20 MATHEMATICS POLYNOMIALS

20 MATHEMATICS POLYNOMIALS 0 MATHEMATICS POLYNOMIALS.1 Introduction In Clss IX, you hve studied polynomils in one vrible nd their degrees. Recll tht if p(x) is polynomil in x, the highest power of x in p(x) is clled the degree of

More information

Can the Phase I problem be unfeasible or unbounded? -No

Can the Phase I problem be unfeasible or unbounded? -No Cn the Phse I problem be unfesible or unbounded? -No Phse I: min 1X AX + IX = b with b 0 X 1, X 0 By mnipulting constrints nd dding/subtrcting slck/surplus vribles, we cn get b 0 A fesible solution with

More information

Using QM for Windows. Using QM for Windows. Using QM for Windows LEARNING OBJECTIVES. Solving Flair Furniture s LP Problem

Using QM for Windows. Using QM for Windows. Using QM for Windows LEARNING OBJECTIVES. Solving Flair Furniture s LP Problem LEARNING OBJECTIVES Vlu%on nd pricing (November 5, 2013) Lecture 11 Liner Progrmming (prt 2) 10/8/16, 2:46 AM Olivier J. de Jong, LL.M., MM., MBA, CFD, CFFA, AA www.olivierdejong.com Solving Flir Furniture

More information

Review of Calculus, cont d

Review of Calculus, cont d Jim Lmbers MAT 460 Fll Semester 2009-10 Lecture 3 Notes These notes correspond to Section 1.1 in the text. Review of Clculus, cont d Riemnn Sums nd the Definite Integrl There re mny cses in which some

More information

Lesson 1: Quadratic Equations

Lesson 1: Quadratic Equations Lesson 1: Qudrtic Equtions Qudrtic Eqution: The qudrtic eqution in form is. In this section, we will review 4 methods of qudrtic equtions, nd when it is most to use ech method. 1. 3.. 4. Method 1: Fctoring

More information

How do you know you have SLE?

How do you know you have SLE? Simultneous Liner Equtions Simultneous Liner Equtions nd Liner Algebr Simultneous liner equtions (SLE s) occur frequently in Sttics, Dynmics, Circuits nd other engineering clsses Need to be ble to, nd

More information

MORE FUNCTION GRAPHING; OPTIMIZATION. (Last edited October 28, 2013 at 11:09pm.)

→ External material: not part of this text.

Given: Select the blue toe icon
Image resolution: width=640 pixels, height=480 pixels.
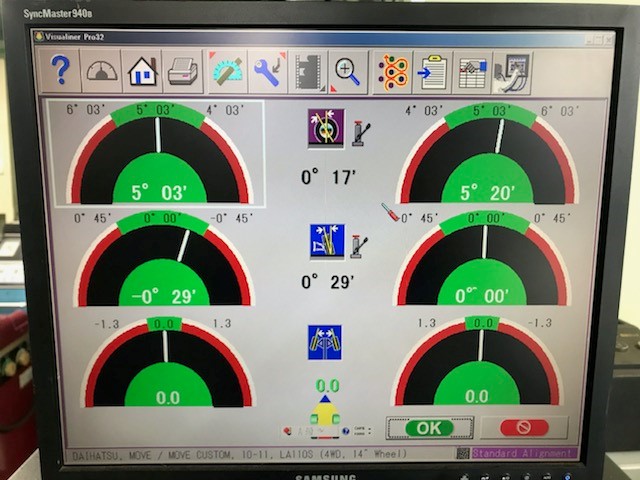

MORE FUNCTION GRAPHING; OPTIMIZATION. (Last edited October 28, 2013 at 11:09pm.) MORE FUNCTION GRAPHING; OPTIMIZATION FRI, OCT 25, 203 (Lst edited October 28, 203 t :09pm.) Exercise. Let n be n rbitrry positive integer. Give n exmple of function with exctly n verticl symptotes. Give

More information

The area under the graph of f and above the x-axis between a and b is denoted by. f(x) dx. π O

The area under the graph of f and above the x-axis between a and b is denoted by. f(x) dx. π O 1 Section 5. The Definite Integrl Suppose tht function f is continuous nd positive over n intervl [, ]. y = f(x) x The re under the grph of f nd ove the x-xis etween nd is denoted y f(x) dx nd clled the

More information

Identify graphs of linear inequalities on a number line.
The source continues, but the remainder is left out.